9 Nisan 2018 Pazartesi
Hapşırık
Kitap okuyan bir genç, höarkh diye öyle şiddetli hapşırdı ki, ağzını kapadığı kolu ifrazatla doldu. Başını salladı: bir bu eksikti, yapacak bir şey yok, der gibi, ben de başka yöne çevirdim bakışımı. Biraz sonra, karşı koltuktaki kadının çocuğa kağıt mendil uzattığını gördüm. Çocuk mendili aldı, ama -kızarmasından anladığım kadarıyla- utandığından olacak, teşekkür etmedi. Niyeyse kadın güneş gözlüğü takıyordu, çocuğun kızardığını anladı mı acaba, yüz ifadesinden anlamıştır, hem ne olacak teşekkür etmemişse, acaba kadının da o yaşta çocuğu mu var diye bir yığın şeyi birkaç saniyede düşündüm. Kadınla aynı durakta indik. Benim aklıma neden çocuğa mendil uzatmak gelmedi, diye hayıflandım, birkaç adım arkasından yürürken. Mendilim var mı ki?
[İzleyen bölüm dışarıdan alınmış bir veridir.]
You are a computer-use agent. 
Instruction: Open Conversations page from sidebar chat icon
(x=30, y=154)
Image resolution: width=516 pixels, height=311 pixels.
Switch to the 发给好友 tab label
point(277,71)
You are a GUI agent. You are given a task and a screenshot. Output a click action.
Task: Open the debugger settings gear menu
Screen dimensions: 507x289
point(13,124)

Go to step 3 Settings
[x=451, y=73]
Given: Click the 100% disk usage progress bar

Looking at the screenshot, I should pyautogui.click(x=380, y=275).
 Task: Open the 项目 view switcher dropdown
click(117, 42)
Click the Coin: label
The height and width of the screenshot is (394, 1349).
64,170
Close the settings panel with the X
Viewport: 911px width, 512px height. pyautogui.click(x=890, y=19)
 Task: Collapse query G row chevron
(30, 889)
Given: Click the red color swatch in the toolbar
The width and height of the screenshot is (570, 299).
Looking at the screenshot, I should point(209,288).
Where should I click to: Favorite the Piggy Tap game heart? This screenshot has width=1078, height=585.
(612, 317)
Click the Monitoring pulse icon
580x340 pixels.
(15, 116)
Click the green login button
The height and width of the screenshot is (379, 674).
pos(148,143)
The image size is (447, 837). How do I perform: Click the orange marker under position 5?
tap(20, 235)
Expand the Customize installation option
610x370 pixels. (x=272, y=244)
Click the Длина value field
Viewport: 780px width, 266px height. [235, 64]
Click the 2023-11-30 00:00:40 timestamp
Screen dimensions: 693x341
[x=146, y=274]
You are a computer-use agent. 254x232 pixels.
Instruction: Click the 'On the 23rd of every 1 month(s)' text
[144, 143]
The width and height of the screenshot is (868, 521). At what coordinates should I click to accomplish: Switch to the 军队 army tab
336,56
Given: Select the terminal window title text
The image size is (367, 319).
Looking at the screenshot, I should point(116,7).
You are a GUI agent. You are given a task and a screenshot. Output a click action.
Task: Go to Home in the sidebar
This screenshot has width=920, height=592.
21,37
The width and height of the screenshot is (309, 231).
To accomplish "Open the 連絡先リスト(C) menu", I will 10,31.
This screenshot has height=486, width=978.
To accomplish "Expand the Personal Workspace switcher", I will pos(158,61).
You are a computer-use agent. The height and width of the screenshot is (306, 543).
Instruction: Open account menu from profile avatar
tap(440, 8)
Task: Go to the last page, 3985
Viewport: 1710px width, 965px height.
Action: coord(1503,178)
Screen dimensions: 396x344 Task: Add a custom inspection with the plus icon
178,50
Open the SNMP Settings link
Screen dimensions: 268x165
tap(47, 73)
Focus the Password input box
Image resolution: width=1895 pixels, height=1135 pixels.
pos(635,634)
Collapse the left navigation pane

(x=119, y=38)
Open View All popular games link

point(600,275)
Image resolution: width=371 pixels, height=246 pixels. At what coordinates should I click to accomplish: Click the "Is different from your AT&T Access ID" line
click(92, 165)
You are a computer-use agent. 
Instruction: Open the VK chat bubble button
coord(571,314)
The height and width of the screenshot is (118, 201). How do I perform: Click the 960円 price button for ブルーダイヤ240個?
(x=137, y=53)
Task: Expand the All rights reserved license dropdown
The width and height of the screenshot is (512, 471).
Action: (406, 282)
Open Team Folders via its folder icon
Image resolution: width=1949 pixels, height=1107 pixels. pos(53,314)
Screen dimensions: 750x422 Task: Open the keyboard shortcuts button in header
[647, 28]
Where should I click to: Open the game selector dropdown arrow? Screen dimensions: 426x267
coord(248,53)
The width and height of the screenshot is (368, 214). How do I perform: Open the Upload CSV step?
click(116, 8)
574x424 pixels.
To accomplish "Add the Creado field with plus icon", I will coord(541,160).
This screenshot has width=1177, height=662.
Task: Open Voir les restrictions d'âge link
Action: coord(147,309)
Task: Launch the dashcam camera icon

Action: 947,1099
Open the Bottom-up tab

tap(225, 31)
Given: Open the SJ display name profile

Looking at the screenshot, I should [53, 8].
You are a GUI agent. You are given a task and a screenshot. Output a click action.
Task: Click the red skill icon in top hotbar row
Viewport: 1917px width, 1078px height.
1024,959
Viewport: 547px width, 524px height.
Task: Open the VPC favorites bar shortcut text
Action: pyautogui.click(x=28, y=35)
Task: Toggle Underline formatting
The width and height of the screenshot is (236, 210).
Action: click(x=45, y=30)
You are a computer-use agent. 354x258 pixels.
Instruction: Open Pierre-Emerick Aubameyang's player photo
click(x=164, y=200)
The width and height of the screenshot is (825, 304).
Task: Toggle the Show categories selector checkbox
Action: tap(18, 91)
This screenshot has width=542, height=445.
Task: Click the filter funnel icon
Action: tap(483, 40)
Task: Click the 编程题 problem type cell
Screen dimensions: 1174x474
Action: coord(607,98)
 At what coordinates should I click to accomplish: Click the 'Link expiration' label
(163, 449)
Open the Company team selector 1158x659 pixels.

Vardır herhalde ama bu çantanın derin dehlizlerinde kim bilir gizli saklı, korkunç ve kirli daha neler neler vardır; çok küçük bir ihtimal bulunsa bile o mendil verilebilir bir mendil midir, diye aklımdan geçirip güldüm, kadına yürüyen merdivende yetiştiğim sırada. Solundan geçerken, "mendil uzatmanız çok ince bir davranıştı" dedim kadına. Tam da düşündüğüm gülümsemeyle baktı bana.
8 Nisan 2018 Pazar
Zübide
Yanımdaki kadın Zübide! Zübide! diye seslendi karşıdaki oturma sırasına doğru. Dört ya da beş yaşlarında bir kız çocuğu, annesi(?) onu arkasına yaslamaya çalıştıkça hacı yatmaz gibi eğilip bükülüyor, yılan gibi kıvrılıp, sıyrılıp yere bırakıyordu kendini. Zübide o mu, annesi mi, Zübide Zübeyde'nin değişik bir söylenişi mi acaba, diye düşündüm. Fatma örneğin, Fatoş oluyor, Fadime Fadik oluyor, hatta kimlik kartına o şekilde de yazılıyor. Ama belki bunlar da birbirinden farklı isimlerdir? Bilmiyorum, kafam karıştı. İlkokulda, Zübeyde diye bir arkadaşım var mıydı? Gözümün önüne gelen o kızın adı Zübeyde miydi? Kalın siyah örgüleri vardı, babası fırıncıydı. Her neyse, olası Zübide en sonunda bulunduğu yerden fırlayarak karşıdan onlara doğru seslenen kadına doğru koştu, kafasını kadının koltukaltına gömdü. Kadının yüzü gülüyor, çocuk da kıvranmıyordu artık, meğer uslu da durabiliyormuş.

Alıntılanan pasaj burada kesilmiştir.